You can't do this in a DAG without encoding every possible failure mode as an edge in the graph. And you can't predict every failure mode upfront, which brings us back to the fundamental problem: DAGs require you to know the shape of your workflow before it runs.

Fan-out and fan-in without ceremony

One of the most common agent patterns is "do N things in parallel, then combine the results." In DAG frameworks, this requires explicit fan-out and fan-in nodes, barrier synchronization, and state merging logic.

In an event system, fan-out is just multiple agents watching the same event. Fan-in is an agent that watches for multiple events:

# Fan-out: three agents all triggered by the same event
name: analyst-financial
watch: data-collector.event

name: analyst-legal
watch: data-collector.event

name: analyst-technical
watch: data-collector.event

# Fan-in: waits for all three
name: report-synthesizer
watch:
  - analyst-financial.event
  - analyst-legal.event
  - analyst-technical.event
condition: all(status == "complete")

Adding a fourth analyst is one YAML file. Removing one is deleting a file. No graph restructuring, no state schema changes, no recompilation.

The tradeoffs are real

Event-driven agent orchestration isn't all upside. We'd be dishonest if we didn't acknowledge the costs:

No visual graph. You can't look at a DAG diagram and see the full workflow at a glance. With events, you need to trace which agents watch which events to reconstruct the flow. We address this with tooling that generates a flow diagram from agent configs, but it's a derived view, not the source of truth.

Convention over configuration. Event formats need to be consistent across agents. If your researcher emits {"state": "done"} and your writer watches for status == "complete", nothing happens. We handle this by being permissive about formats (JSON, YAML, or markdown headers all work) and validating event schemas at deploy time.

Harder to reason about completeness. With a DAG, you can statically verify that every node has an incoming edge. With events, an agent could be watching for an event that nothing emits. Again, tooling helps -- but it's a runtime guarantee, not a compile-time one.

Ordering is implicit. DAGs make execution order explicit by definition. Event-driven systems determine order by the watch/emit relationships. This is usually fine -- but when you need strict sequential execution, you have to be deliberate about it.

The right tool for the right abstraction

DAGs are great for data pipelines. We use Dagster internally for our own ETL. The key difference is that data pipelines are deterministic -- the same input produces the same output, the shape of the work is known upfront, and the failure modes are well-understood.

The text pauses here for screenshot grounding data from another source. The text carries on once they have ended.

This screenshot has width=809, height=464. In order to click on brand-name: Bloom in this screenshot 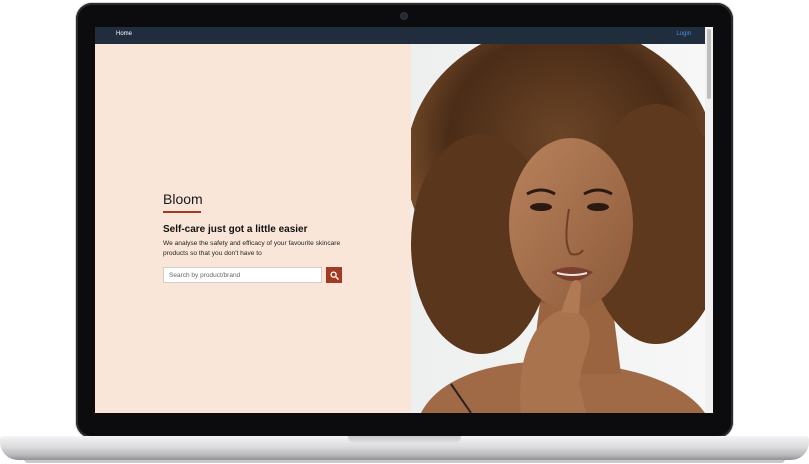, I will do `click(183, 199)`.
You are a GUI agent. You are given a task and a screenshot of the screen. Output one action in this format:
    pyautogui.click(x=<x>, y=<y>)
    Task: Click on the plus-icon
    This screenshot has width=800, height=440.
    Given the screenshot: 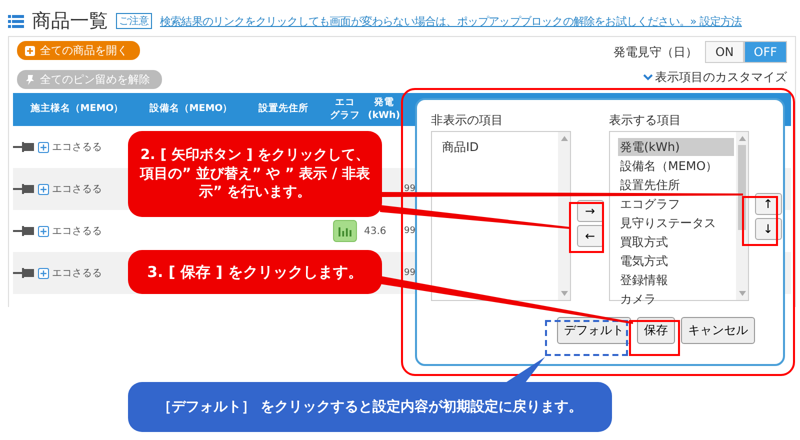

AI agents are none of those things. Their outputs are probabilistic. The shape of the work depends on what they find. Failure modes are creative and context-dependent. Trying to force agents into a DAG abstraction means fighting the framework every time an agent does something unexpected -- which, with LLMs, is frequently.

Event-driven architecture matches the nature of the work: asynchronous, loosely coupled, dynamically structured, observable by default. It's not the only valid approach. But we think it's a better default than "draw the flowchart first."